# thick and fast



## Benjy

salut 

voilà j'ai bien du mal à traduire cette locution. voilà un contexte possible:

the people were coming into the shop thick and fast.

et bien en voilà un autre

"the bullets were flying thick and fast."

je vous gâte!

"the questions were comming thick and fast."

des idées? je vous serais bien reconnaissant de me les proposer 

je vous remercie tous par avance,

ben

Moderator's note: two threads have been merged to create this one.
The second question, starting from post#27, is about: "At our age, funerals come thick and fast."


----------



## Gil

dru dru dru dru


----------



## Benjy

LOL 
tes traductions... ça ne rate jamais.
j'ai essayé de trouver... j'arrive pas. l'imagination me manque today


----------



## OlivierG

Dans certains cas (questions, balles), on pourrait utiliser "fuser de toute part".


----------



## RobInAustin

"un déluge grand et vite" I think would be the closest translation. "Thick and fast" refers to anything which is great in number and occurring quickly.

Cheers,
Rob


----------



## anangelaway

OlivierG said:
			
		

> Dans certains cas (questions, balles), on pourrait utiliser "fuser de toute part".


 
Excellent Olivier! 'fuser de toute part' tu ne peux trouver mieux Ben...

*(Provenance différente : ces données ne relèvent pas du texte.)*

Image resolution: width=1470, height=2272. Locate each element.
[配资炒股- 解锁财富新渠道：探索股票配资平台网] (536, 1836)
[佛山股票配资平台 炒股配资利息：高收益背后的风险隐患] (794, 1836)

et pour les people... Peut-être 'débouler en masse' (c'est trés familier d'accord!)


----------



## Benjy

a flood of customers to describe the event afterwards, yes, but i need something adverbial for the imperfect/present tense constructions


----------



## Benjy

anangelaway said:
			
		

> Excellent Olivier! 'fuser de toute part' tu ne peux trouver mieux Ben...
> 
> et pour les people... Peut-être 'débouler en masse' (c'est trés familier d'accord!)



debouler en masse mmm. ouais ça pourrait coller  et sinon à partir de cette construction je peux en trouver d'autres 

merci


----------



## la grive solitaire

Hi Benjy,

Could you turn the sentence around and use "être assailli de questions" or "répondre à une foule de questions"?


----------



## Benjy

la grive solitaire said:
			
		

> Hi Benjy,
> 
> Could you turn the sentence around and use "être assailli de questions" or "répondre à une foule de questions"?



eventuellement  but i would like to keep the emphasis on the questions. but its another possibility  
thanks


----------



## anangelaway

Benjy said:
			
		

> debouler en masse mmm. ouais ça pourrait coller  et sinon à partir de cette construction je peux en trouver d'autres
> 
> merci


 
pour le verbe, peut-être : 'se ruer' et 'dévaler' en gardant le masse.

Pour 'en masse', right now I don't have any idea, sorry... 

Ou bien 'une horde de gens se rue dans...


----------



## Benjy

ils descendait en masse sur le magasin? 

the thing is with thick and fast that there is the idea that its one fter the other without pause.. i don't if en foule/en masse/en bloc etc convey that idea...


----------



## Gil

Gil said:
			
		

> dru dru dru dru



La clientèle s'engouffrait dru dans la boutique.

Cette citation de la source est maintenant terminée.